1. Anasayfa
  2. Değerlendirmeler

Yeniden Hayata Dokunmak

Yeniden Hayata Dokunmak
0

Gözlerimizi kapatsalar veya gece lambaları söndürseler hangimiz hiçbir şey olmamış gibi hayatımıza devam edebiliriz. Bunlar yapılmadan da bazı insanlar doğuştan, bazıları hastalık ve kaza eseri görme yetilerini kaybedebiliyor. Önceleri kör, sonra görme özürlü, son olarak da engelli kelimesi kullanarak halkımız ise evvelden beri ezber yetenekleri kuvvetli olduğunu düşündükleri için hafız olarak onları isimlendirmiştir.

OECD-AB ve Türkiye verilerine göre, dünya nüfusunun yaklaşık %15’i engelli bireylerden oluşuyor. Yani dünyada 1 milyar engelli var. Bu nedenle, dünyadaki “en büyük azınlık” olarak nitelendiriliyorlar. Genel nüfus içinde engel grubuna göre engelli nüfus 2011 yılı istatistiklerinde; görmede zorluk yaşayanlar Toplam Nüfus İçindeki Oranı (%) 1,4 oranıyla 1.039.000 kişidir. Bu sayıya, görmeye yardımcı araç kullananlardan bu araçları kullanmalarına rağmen görmede çok zorlandığını belirtilenler ile hiç görmediğini belirtenler dahildir.

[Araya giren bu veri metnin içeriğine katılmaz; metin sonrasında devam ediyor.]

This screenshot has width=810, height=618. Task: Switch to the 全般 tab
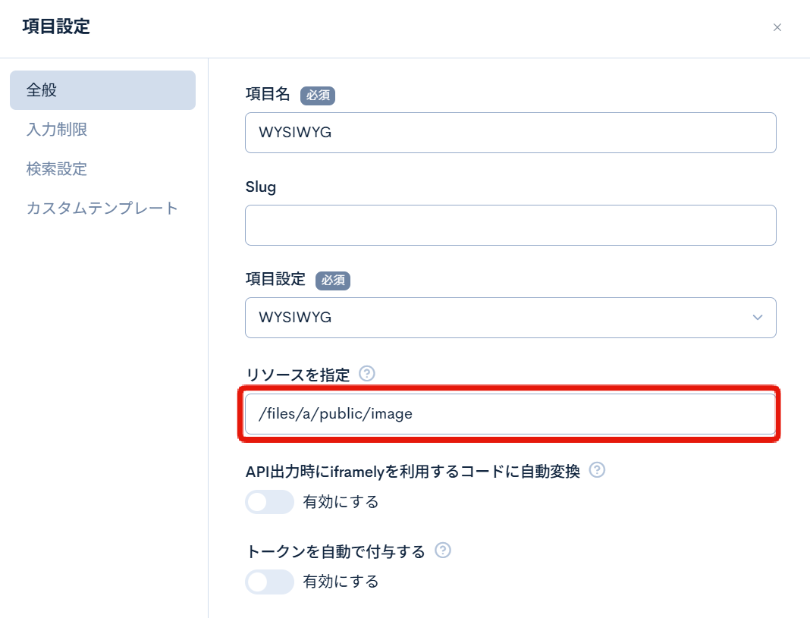[x=102, y=90]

Dünyadaki her bir insan ve her durum özeldir. Görme engelliler tek başına ıssız adada yalnız kalan Robinson kadar imkân kıtlığı yaşayan insanlardır. Herhangi bir engeli bulunmayan insanların da yeteri kadar onların hayatını tanıması, onların daha az sorunu olmasına ve hayatlarını daha kolay yaşamalarına fayda sağlayacaktır. Görme engelliler, görenlerin aklına gelemeyecek enteresan çözümler bularak hayatlarını sürdürmeye çalışırlar.

Tüm bilgilerin yüzde yetmişinin görmeye dayandığı iddia edilirse görmeyenlerin yüzde yetmişbeş cahil olması gerekirdi. Böyle olmadığına göre bilgi, gözden başka organlarla da elde edilebilmektedir. Hayatın sürmesi ve problemlerin çözümü sadece gözlerin görmesine bağlı değil demek ki.

Doğuştan görme engelli bir çocuğun; ailesi tarafından fazlaca baskılanmadan, bilgisizlik ve ilgisizliğe düşmeden, iradesini elinden almadan, bilinçli yetiştirilmesi gerekir. En önemlisi de durumuna uygun okullarda eğitim alması şarttır. Onların göz yerine parmakla okuduğu kabartma yazıyı artık hastaneler başta olmak üzere birçok kamu kurumunda bilgilendirme tabelalarında görmekteyiz. Toplam altı noktadan oluşan sembollere sahip alfabeyle okuma yazma ihtiyacı karşılanıyor.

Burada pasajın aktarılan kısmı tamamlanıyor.